In the analysis of the R2 parameter, which describes skin elasticity, statistically significant correlations were found between skin elasticity and age at ELT, ERT, ELB, ERB, CL, CR, LLB, and LRB measurement sites. This suggests that the aging process affects the entire face at the same time. The R7 parameter suggest that skin elasticity, and an ability to return to its original shape around the eyes, on the cheeks and around the lips, is greater in younger patients. A search of the PubMed online database did not render any original publications regarding the sequence of facial aging. Thus, it is impossible to compare the results obtained in this study with the observations of other researchers.

In the evaluation of skin firmness (described by the R0 parameter), no statistically significant differences were observed between the sides of the face within each age group or when comparing this parameter between the two age groups. Skin firmness is therefore a constant parameter, independent of age.

Instrumental analysis makes it possible to predict the occurrence of complications and their severity as well as the effectiveness of treatments aimed at alleviating them, which was pointed out by Grippaudo et al In their study conducted on a group of 26 patients who experienced complications connected after lip augmentation with hyaluronic acid, they used ultrasonography and MRI with intravenous contrast. This made it possible to conduct an objective examination and to make a proper diagnosis through excluding the proliferative process. However, it is unknown what the initial condition was before the application of hyaluronic acid.

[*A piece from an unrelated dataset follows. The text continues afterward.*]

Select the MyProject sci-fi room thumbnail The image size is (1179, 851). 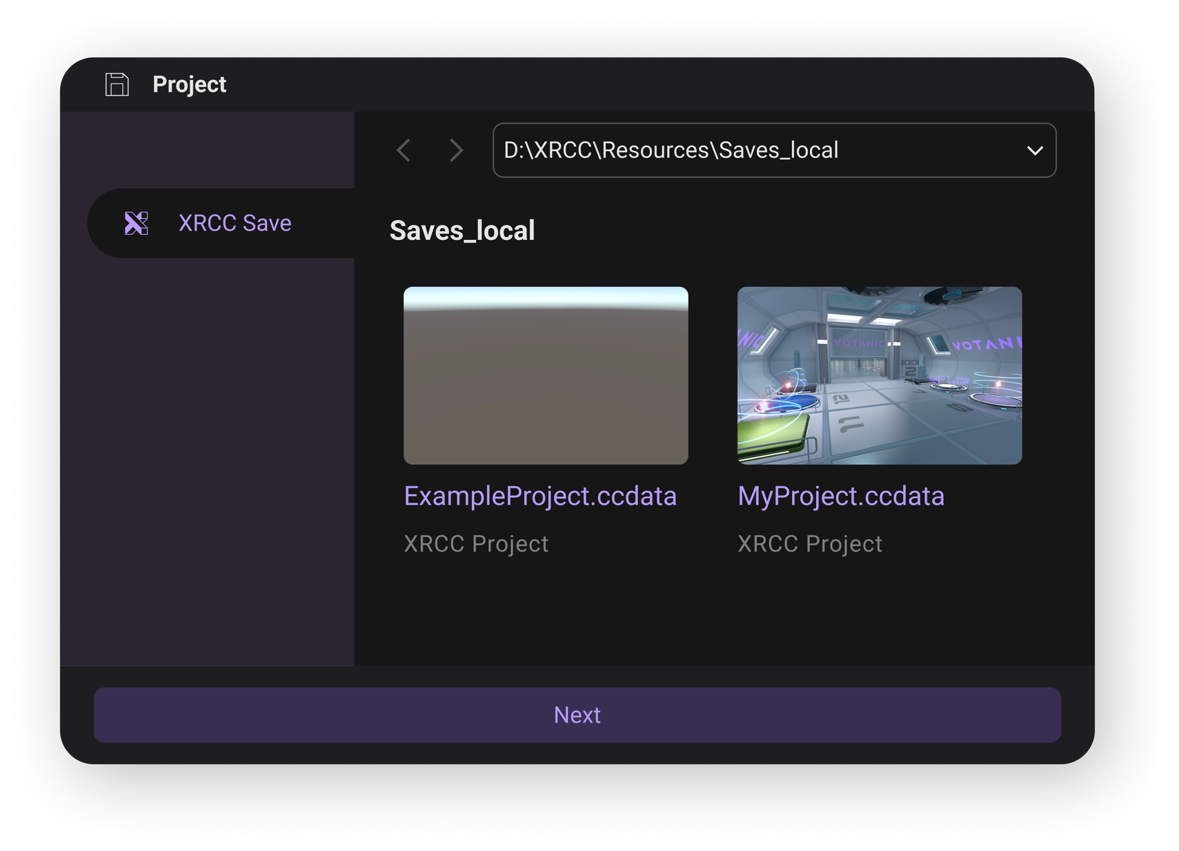coord(879,375)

A number of other instruments are also used for the instrumental examination of the skin. The Antera 3D device is a compact camera analyzing an area of skin measuring 5.6x5.6 cm, assessing its color, presence of chromophores (eg, melanin and hemoglobin), pores, skin protrusions and depressions, texture, and wrinkles. The test is independent of the ambient lighting conditions because the lens of the device is in direct contact with the surface being examined. The VISIA system is the most widely used device for instrumental skin analysis in the world. An area of skin 22 mm in diameter is evaluated. Three light sources are used for the test: standard incandescent, ultraviolet, and cross‐polarized light. VISIA enables a quick diagnosis of the patient's skin condition, including an assessment of the presence of spots, wrinkles, texture, pores, UV spots, brown spots, red areas, and porphyrins. Comparing the two systems, the ANTERA 3D is more sensitive in the assessment of wrinkles and pores associated with the aging process. Other instruments used for noninvasive skin examination include the Visioscan VC 98, Corneometer, and DermaScan‐C. The Visioscan VC 98 is used to assess the surface of the skin (profilometry), analyzing its roughness, smoothness, scaliness, and wrinkles. The Corneometer measures the water content in the stratum corneum, while the DermaScan‐C analyzes the skin's morphology by assessing such quantitative parameters as thickness or permeability to ultrasound. However, no publications are available that show the condition of the skin before the start of esthetic medicine treatments in various age groups; hence, the results of the present research make a certain contribution to expanding this area of knowledge.

CONCLUSIONS

The study of instrumental diagnosis of facial skin carried out for two groups of women aged 24‐40 and 40‐55 years permits to conclude that the aging process simultaneously affects the entire facial skin. The skin firmness described by the R0 parameter is constant, independent of age. Moreover, it was noticed that the skin elasticity, and an ability to return to its original shape around the eyes, on the cheeks and around the lips, is greater in younger patients.

ETHICAL APPROVAL

The measurements were carried out with the consent of the bioethics commission and follows the tenets of the Declaration of Helsinki.